We’ll call it the “Garfield Rule” — not the comic strip, the actor. It holds that any performance by Andrew Garfield, on screen or stage, will be worth seeing, no matter the content.
After watching “Under the Silver Lake,” a self-described “neo-noir thriller” by writer-director David Robert Mitchell (“It Follows”), I’m still a firm believer in this rule, perhaps even more so — because only a legendarily committed actor like Garfield could make such an ambitiously murky (or murkily ambitious?) endeavor watchable, let alone for two hours and 19 minutes.
Yes, almost two and a half hours. And here, length DOES matter, because up to a point, one can accept the feeling of being helplessly lost in Mitchell’s stylish and beautifully crafted but maddeningly mind-bending Los Angeles dreamscape. At a certain juncture, though, you need to feel tethered — to something.
And by that we mean anything. It doesn’t have to be a linear narrative to string these often seductive scenes together. And the constant rabbit holes we’re led down are fine, to a point. But a sustainable core to the character would be nice. Not a moral core, just maybe an emotional guidepost to better understand where he’s coming from. That, too, is elusive.
“Under the Silver Lake,” so named for the hipster LA neighborhood where it takes place, is the story of Sam (Garfield), a 33-year-old … well, we’re searching for a noun here, but it’s not clear what Sam does, or is. We do know he’s currently unemployed, and lives alone in a cluttered apartment with a balcony from which he can spy, with low-tech binocs (a la “Rear Window,” one of countless old Hollywood references) on women nearby. This includes the wacky, topless “bird lady” on a nearby terrace, and a new neighbor, lovely Sarah (Riley Keough), who shows up one day in the swimming pool.
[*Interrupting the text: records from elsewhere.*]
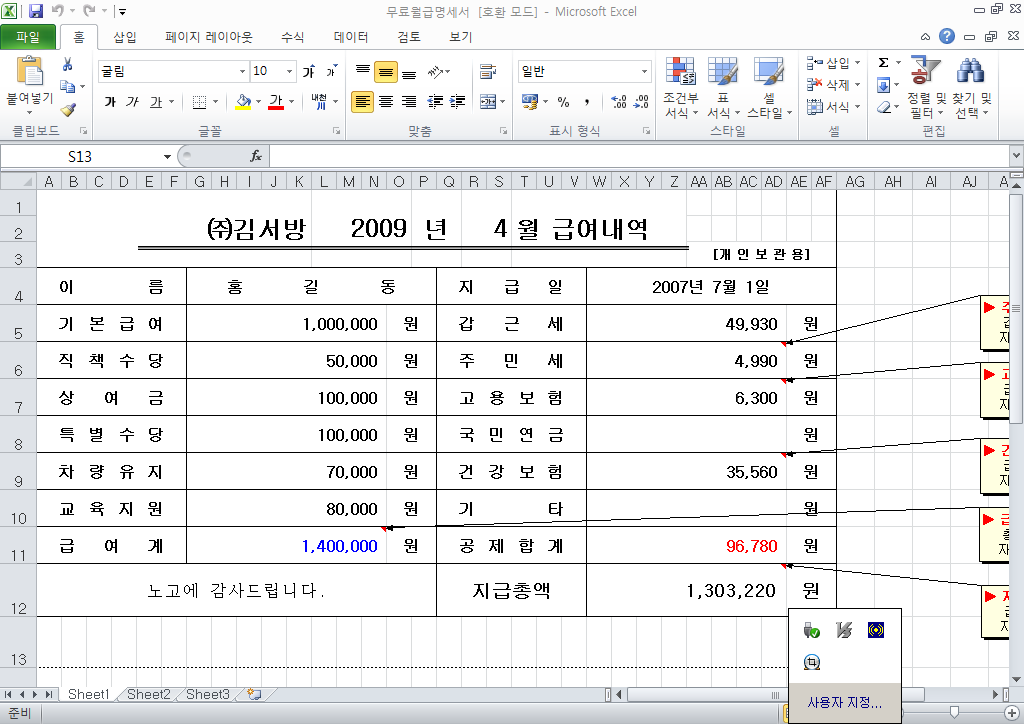This screenshot has width=1024, height=724.
Task: Toggle left text alignment
Action: tap(362, 102)
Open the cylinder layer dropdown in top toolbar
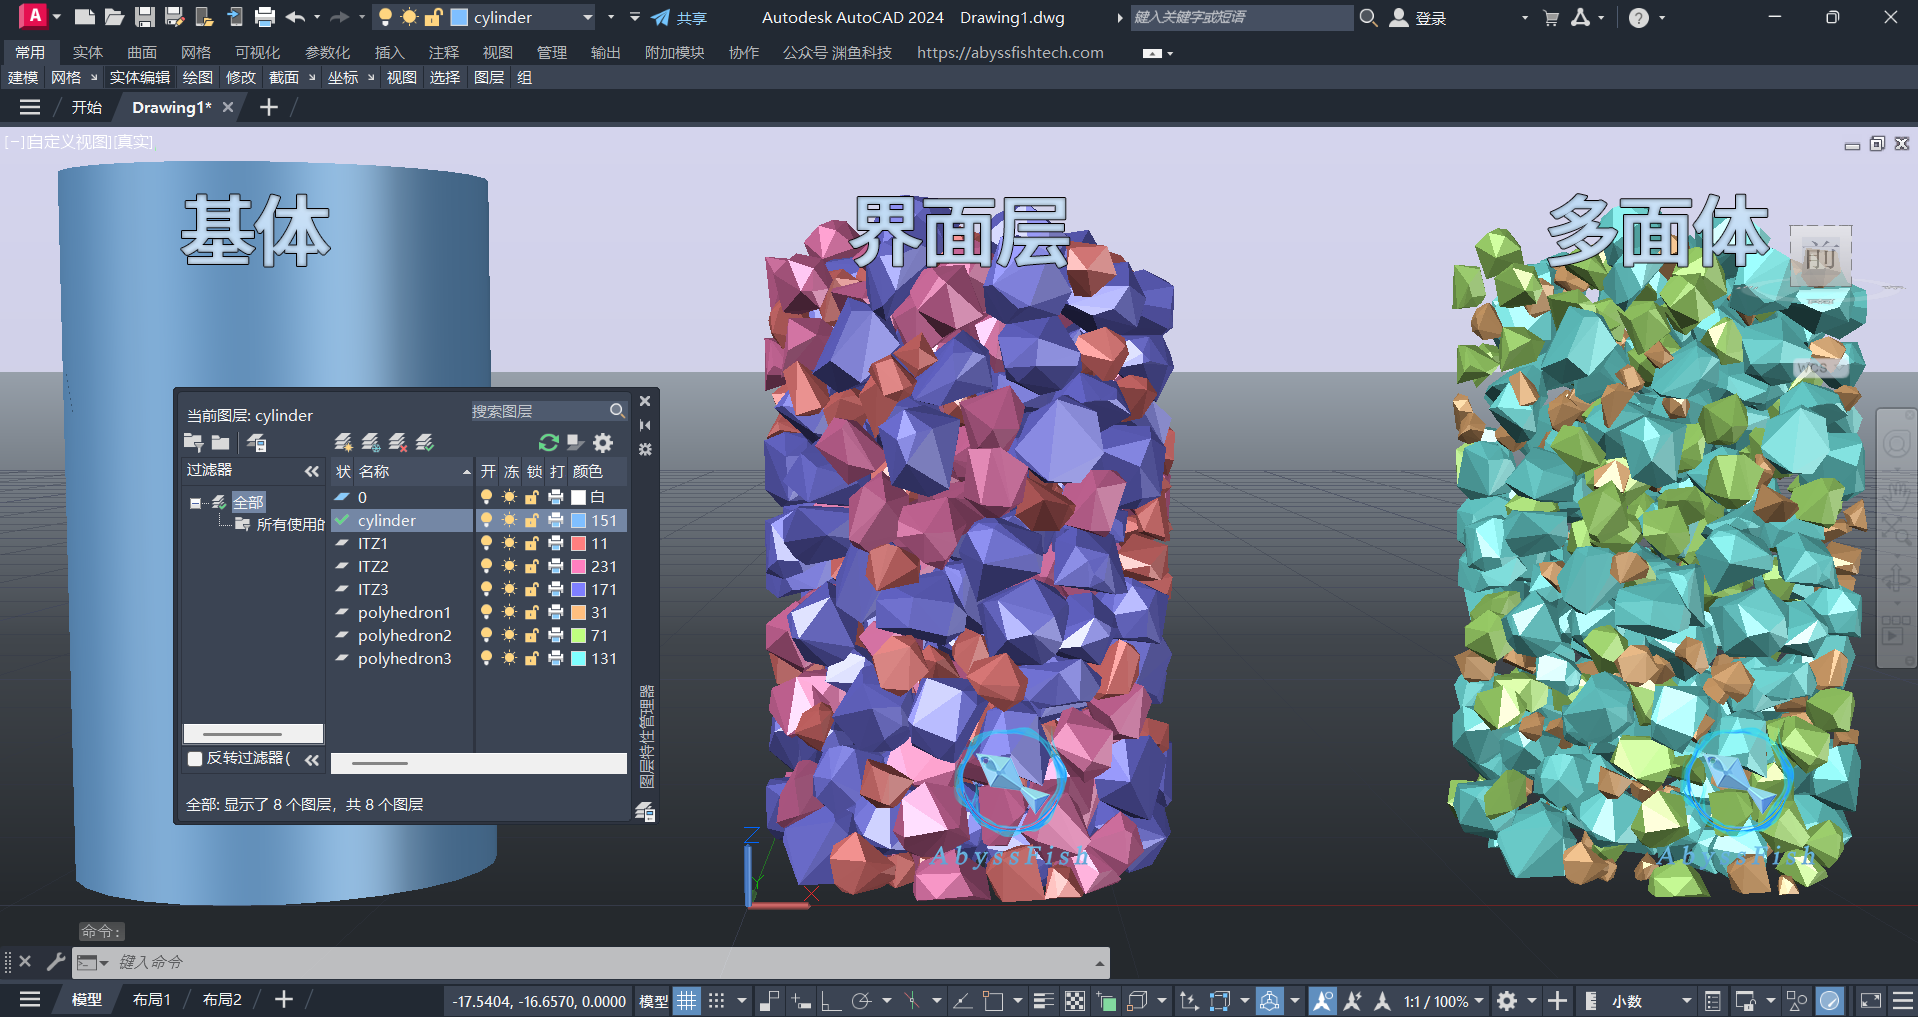 point(587,17)
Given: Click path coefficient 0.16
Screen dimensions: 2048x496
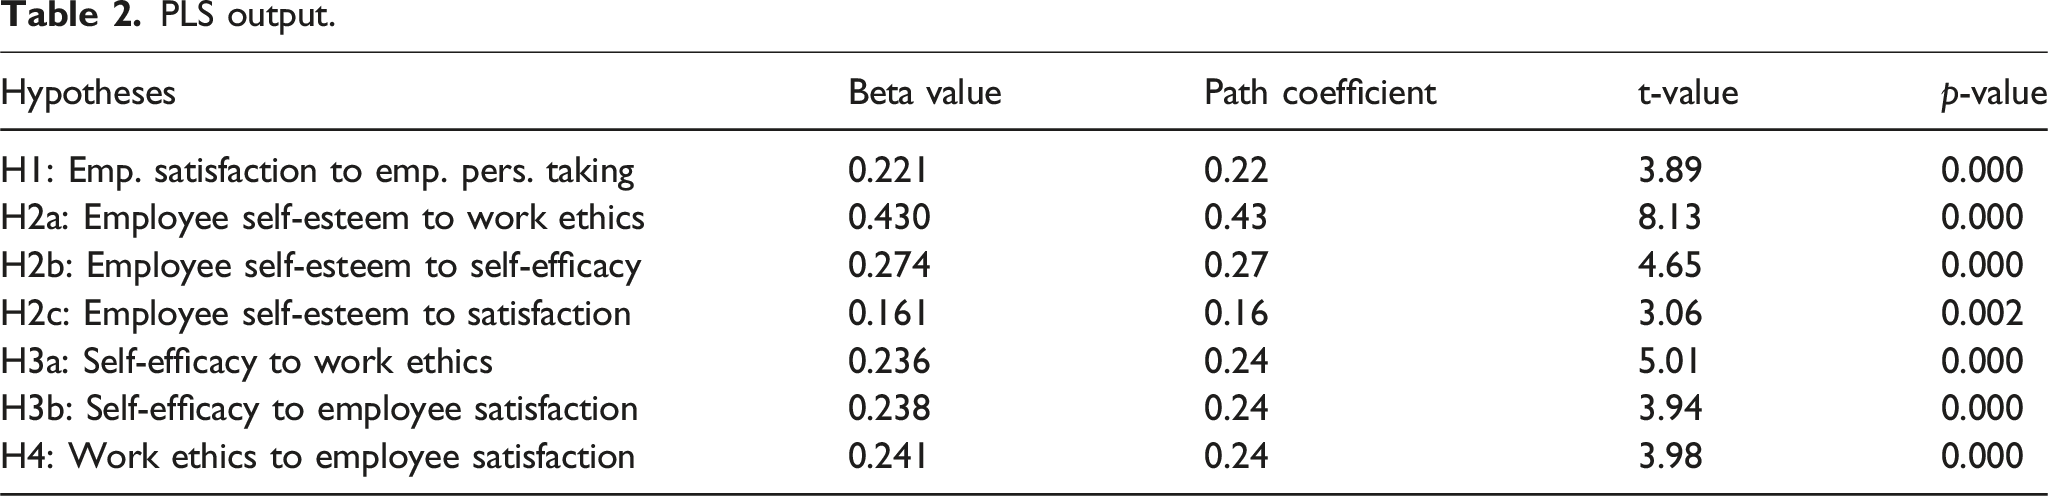Looking at the screenshot, I should tap(1236, 315).
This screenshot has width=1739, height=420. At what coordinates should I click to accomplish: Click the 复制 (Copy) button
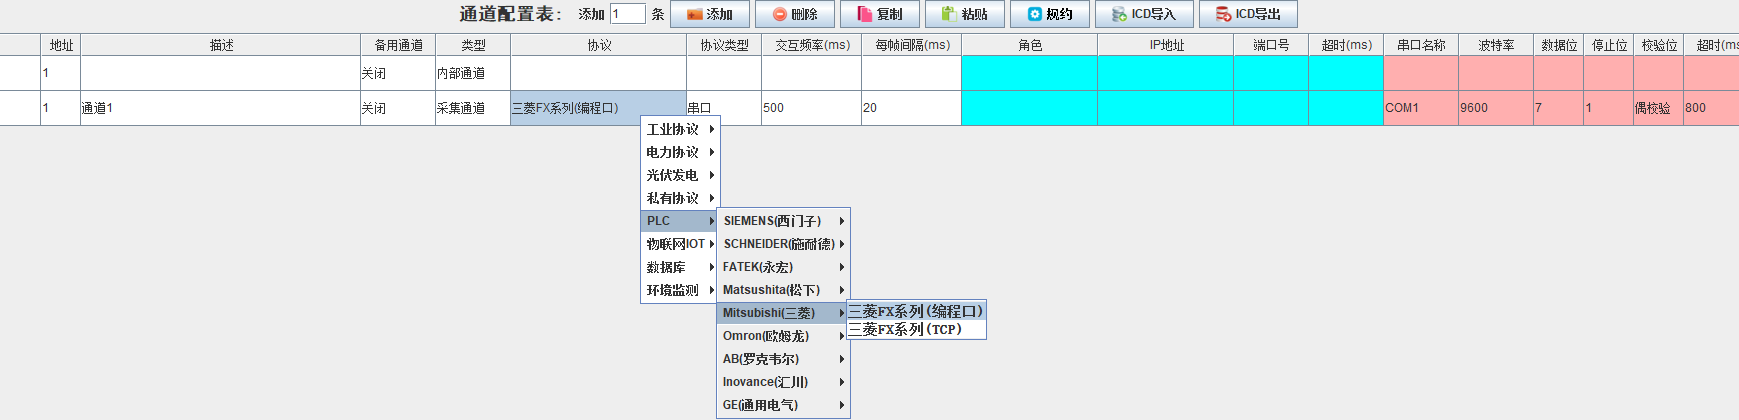pos(879,14)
Although Sam, despite the lack of a discernible direction in life, still has no problem getting female companionship (an actress friend comes by periodically in different costumes for quick dalliances), he becomes enchanted with Sarah, a blonde who favors ruby-red lipstick and seems to be channeling Marilyn Monroe. And then, suddenly, in the middle of the night, Sarah disappears — and her little dog, too.
The dog detail is important, because a dog killer seems to be on the loose in Silver Lake, terrifying the neighborhood. At the same time, a billionaire has gone missing. Then, a gruesome discovery emerges that seems to link Sarah, who may have left a coded message behind, with the billionaire. But how, and why?
Sam commits himself with admirable resolve to finding out, with apparent disregard for his personal safety. He becomes an amateur gumshoe, his quest taking him from one strange house party to another. What these parties seem to share is mysterious, scantily clad young women and really, really great views. But we digress.
It feels pointless to elaborate more on the plot here, and perhaps antithetical to the film’s mood, anyway. Mitchell surely doesn’t intend for his viewers to be taking notes; a healthy state of confusion is rather the point.
But, alas, a film reviewer does need to take notes, and what I found in my reporter’s pad later was way more confounding than my usual scribbles in the dark: “Beats up kid with eggs, ugh.” ”Bites the cookie, uh oh.” ”Dances to R.E.M., nice!” ”Gets sick, now he’s in a graveyard.” ”HOW are they going to end this?” ”Follows coyote to another party?”
If all that sounds appealing, “Under the Silver Lake” may be for you a satisfying experience, a sort of high-gloss, nicely crafted daydream with a good score and generous references to LA noir films like “The Long Goodbye,” ”Chinatown,” ”Mullholland Drive” and “Inherent Vice,” plus an obvious love of pop culture, from Hollywood classics to graphic novels.
So sit back and enjoy. But be warned: You’re gonna have to follow the coyote to another party.
‘Under the Silver Lake’
A24 presents a film written and directed by David Robert Mitchell. Rated R (for strong sexual content, graphic nudity, violence, language throughout and some drug use). Running time: 139 minutes. Available Tuesday on demand.